Mud Bay land owners brought forward a petition to the borough assembly’s Government Affairs and Services (GAS) Committee on Tuesday, calling for the prohibition of resource extraction in their neighborhood. Lutak residents said they felt “blindsided” by a proposal to add language in their zoning code that allows resource extraction. The committee ultimately voted to advance the revised ordinance to the next assembly meeting.

The old ordinance allowed for timber and other materials to be extracted based on a land to resource ratio. The new ordinance examines resource extraction requests on a case-by-case basis, and considers the intent of the zone, as written in borough code, where resource extraction would occur.

The ordinance, as introduced, angered more than 120 Mud Bay residents and 40 others who signed the petition, which read, “After two years of good faith participation in this public process, Mud Bay residents’ request to support existing code and PROHIBIT resource extraction had been completely disregarded.”

“Just boom, overnight (the planning commission) just laid this on top of us, that we could have resource extraction,” Mud Bay resident Katey Palmer told the CVN. Palmer, a retired botanist, was in charge of sending out emails, while other neighbors collected signatures in person. “Most people are like, sure I’ll sign it. Really, resource extraction? No way!”

Similarly, Lutak residents Tuesday voiced their opposition to resource extraction language in their neighborhood. “We were surprised because this ordinance has been developing, but we weren’t aware that it was affecting this zoning area out here,” said Lutak resident Tim McDonough, a retired teacher.

McDonough pointed to a line in draft two of the ordinance where the words “commercial logging” were replaced with “resource extraction.”

Another petition signatory, Jennifer Bird, served on Mud Bay Land Use Service Land Area (MBLUSLA) board in the early 1990s, and helped write the intent for the Mud Bay Zone.

“I wanted to make sure that I clarified that when I was on the board, the intention was clearly not for larger-scale operations, and not for extractions,” she said. “The intention was to maintain the rural residential quality. What the definition of a business was did not include extraction.”

Bird said that she bought her land because of these principles. “I have worked very hard to have that. I’m a teacher, I’m not a rich person. I’m a common gal,” she said.

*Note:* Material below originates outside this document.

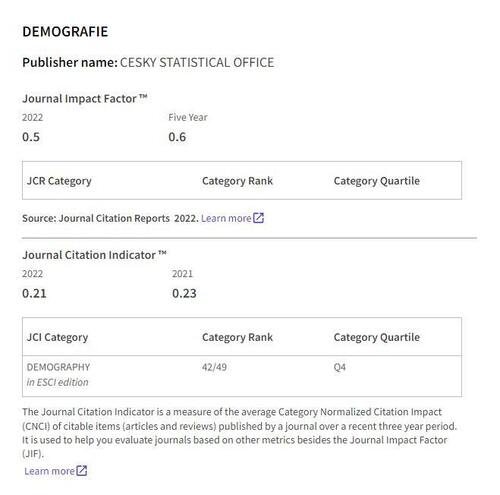
Task: Click Category Quartile header in JCR table
Action: [x=377, y=181]
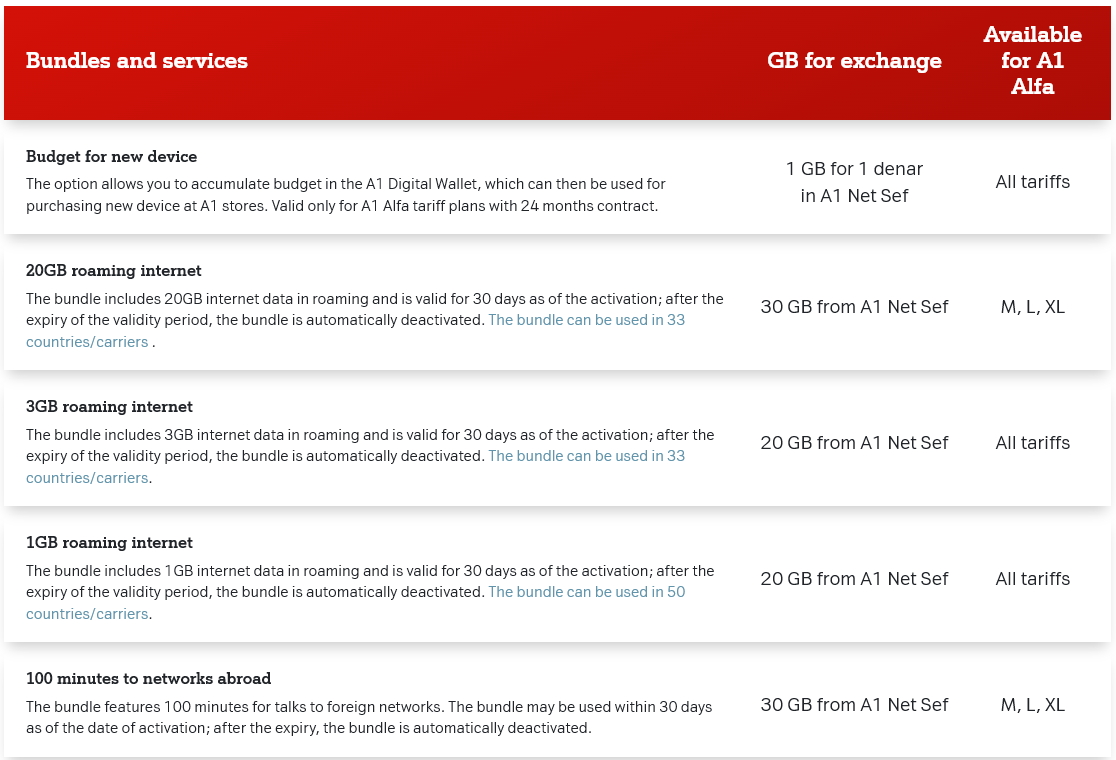Image resolution: width=1116 pixels, height=760 pixels.
Task: Click the A1 Digital Wallet description text
Action: pyautogui.click(x=345, y=195)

At least one Mud Bay resident who spoke at Tuesday’s meeting supports conditional use permits for resource extraction. “I believe it gives the most control of the issue to the residents of Mud Bay, to the citizen, because it looks at things on a case by case basis,” said Sylvia Heinz, who owns the Mud Bay Lumber Company.

Heinz said that both ordinances, the old ordinance and the draft ordinance submitted by Smith, have consequences and benefits. The old ordinance “was attempting to resolve resource extraction in objective terms,” said Heinz. “The new ordinance is trying to resolve resource extraction in subjective terms, and that will also have its challenges and opportunities.”

Borough Manager Debra Schnabel said she supports the committee’s move to bring the conditional resource extraction language to the assembly. She described the people who wanted to allow conditional resource extraction as people, “who would like to see an economy in our community, besides just retired people.”

“You’d have to get a conditional use permit if you wanted to do any resource extraction,” said Schnabel, “Simple enough fix from a staff point of view. Obviously from a neighbor’s point of view they began to imagine all kinds of things that they didn’t want to have happen.”

Schnabel sees the issue rooted in the definition of “resource extraction,” which came up through incidents last year when the University of Alaska announced it was going to offer a timber sale on 400 acres of its holdings in the Mud Bay zone.

“The question was, was that an allowable activity in that zone,” said Schnabel. “It has taken two years to define resource extraction that most people seem familiar and satisfied with,” she said.

But has discussing this divisive issue over an extended period of time made it more, rather than less, convoluted?

“When a policy issue or anything is talked about in the public sphere over time,” planner Smith said, “if you don’t have a good system of wrapping it up quickly, or people don’t see an end-date, the process as a whole tends to degrade.”

“The main thing I’ve learned from this whole issue is that the perception of words matters more than the legal description of words,” said Heinz.